It’s one of those mindless niceties that coworkers will throw out during break room conversations, like “crazy weather,” or “God [insert home team here] really blew out their opponent last night,” or the old reliable “how’s it going?” At the instant that you mention you’ll be out of the office, whether it be leaving a few hours early on a Friday or gone for a whole month, this question is the crutch your coworkers will instantly lean on. It’s an opportunity to spare us from uncomfortable silence and feign interest in people you forget exist at 5:01 each week day.
This time, the query was proffered by a coworker as we stood idly by the coffee machine. Labor Day weekend, the next major holiday that brings with it a precious three-day weekend, is fast approaching. Discussions of plans for that weekend abound, and people are already prefacing their work emails with statements like “I’ll be out the Friday before Labor Day weekend, so make sure I have time to review this before then.” So when I casually mention to my coworker that I am going to be out the Tuesday following Labor Day, her question is almost instinctual. My problem is that I have no answer.
Because the truth is that I’m not going anywhere Labor Day weekend. At least I currently do not have plans to travel anywhere. I may go to one last barbeque with my friends or family. Maybe catch some rays at the pool one last time. Go out for some other gathering to celebrate the unofficial end of summer. But in all likelihood I will spend the bulk of my four day weekend at home, doing absolutely nothing. At present, I have only one compelling reason to justify me not being at work on September 6: it’s the release day of Destiny 2. But if I tell her that I want to take this extra day off to play a video game on day one of release, I know what reaction I’ll get.
And so I lie. I tell my coworker that I’ll be off on a camping trip with some of my buddies, not getting back until Tuesday morning. It’s baloney, but she coos and squeals about how much fun we will have, asking a thousand questions about my friends and where we are going. Like a compulsive liar, the fibs flow from me like a river until the coffee is done and we part ways. I make a mental note to remember what I said so my story across the office will be consistent (the key to doing this properly is to lean heavily on actual facts, in this case, a real trip I took last year). No one will ever know that in reality, I will spend that entire vacation day in my house, wearing basketball shorts and an Under Armor shirt, exploring the galaxy and leveling up my Guardian.

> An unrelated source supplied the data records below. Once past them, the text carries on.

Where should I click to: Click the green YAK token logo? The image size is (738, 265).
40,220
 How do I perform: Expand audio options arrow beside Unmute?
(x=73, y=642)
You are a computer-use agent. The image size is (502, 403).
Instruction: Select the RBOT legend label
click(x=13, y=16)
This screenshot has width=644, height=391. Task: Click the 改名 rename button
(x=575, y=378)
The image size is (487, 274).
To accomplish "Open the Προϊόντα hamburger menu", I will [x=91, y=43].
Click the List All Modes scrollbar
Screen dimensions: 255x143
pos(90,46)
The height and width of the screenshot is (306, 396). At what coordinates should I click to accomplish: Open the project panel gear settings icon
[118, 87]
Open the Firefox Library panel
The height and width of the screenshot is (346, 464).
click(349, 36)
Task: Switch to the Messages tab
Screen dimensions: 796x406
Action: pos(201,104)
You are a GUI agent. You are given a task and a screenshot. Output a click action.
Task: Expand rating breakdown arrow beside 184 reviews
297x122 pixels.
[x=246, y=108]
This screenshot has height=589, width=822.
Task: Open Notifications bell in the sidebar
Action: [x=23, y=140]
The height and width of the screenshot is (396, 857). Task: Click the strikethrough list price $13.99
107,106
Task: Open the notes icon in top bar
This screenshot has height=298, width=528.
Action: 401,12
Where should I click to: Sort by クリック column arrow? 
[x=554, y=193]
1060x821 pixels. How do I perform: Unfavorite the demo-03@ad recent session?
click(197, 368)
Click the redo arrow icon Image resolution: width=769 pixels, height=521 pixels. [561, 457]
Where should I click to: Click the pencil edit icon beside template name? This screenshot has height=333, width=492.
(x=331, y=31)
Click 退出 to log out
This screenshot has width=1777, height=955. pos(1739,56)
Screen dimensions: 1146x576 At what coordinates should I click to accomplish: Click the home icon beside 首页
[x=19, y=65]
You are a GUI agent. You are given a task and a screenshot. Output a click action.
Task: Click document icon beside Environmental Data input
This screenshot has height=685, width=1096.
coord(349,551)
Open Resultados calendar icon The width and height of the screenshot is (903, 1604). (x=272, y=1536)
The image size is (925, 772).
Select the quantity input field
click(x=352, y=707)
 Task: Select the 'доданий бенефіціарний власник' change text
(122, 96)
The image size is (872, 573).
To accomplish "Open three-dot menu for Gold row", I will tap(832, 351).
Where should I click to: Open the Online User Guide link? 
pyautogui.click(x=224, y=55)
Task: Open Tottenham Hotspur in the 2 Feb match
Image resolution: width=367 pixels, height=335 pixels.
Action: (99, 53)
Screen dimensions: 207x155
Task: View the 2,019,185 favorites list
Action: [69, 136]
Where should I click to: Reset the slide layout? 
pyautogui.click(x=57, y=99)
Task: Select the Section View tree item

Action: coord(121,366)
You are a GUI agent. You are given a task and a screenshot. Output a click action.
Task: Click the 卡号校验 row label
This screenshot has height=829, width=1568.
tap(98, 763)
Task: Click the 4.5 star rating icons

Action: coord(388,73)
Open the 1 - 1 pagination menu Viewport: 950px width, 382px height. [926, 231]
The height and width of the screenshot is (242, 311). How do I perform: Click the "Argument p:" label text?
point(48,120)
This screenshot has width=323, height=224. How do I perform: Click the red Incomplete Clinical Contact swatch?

Once upon a time, I made the error in judgment of revealing my actual intentions to stay home on the day Fallout 4 was being released. The two coworkers who were present both looked at me like I had told them that I needed to take the day in order to celebrate the god Ra’s birthday by sacrificing a ferret at exactly 3:33 p.m. They didn’t actually verbalize their condemnation, but the “oh”s they gave in response to my statement, and the subsequent requests to get some work done from home on my vacation days told the whole story. If you tell people that you just want to stay home, and you’re not traveling or going to some day-long event, they’ll trivialize it. Think it’s a waste of time and a vacation day. Assume that, since you’re only a few miles away with access to the Internet and not “busy” you’ll be able to respond to actual work requests.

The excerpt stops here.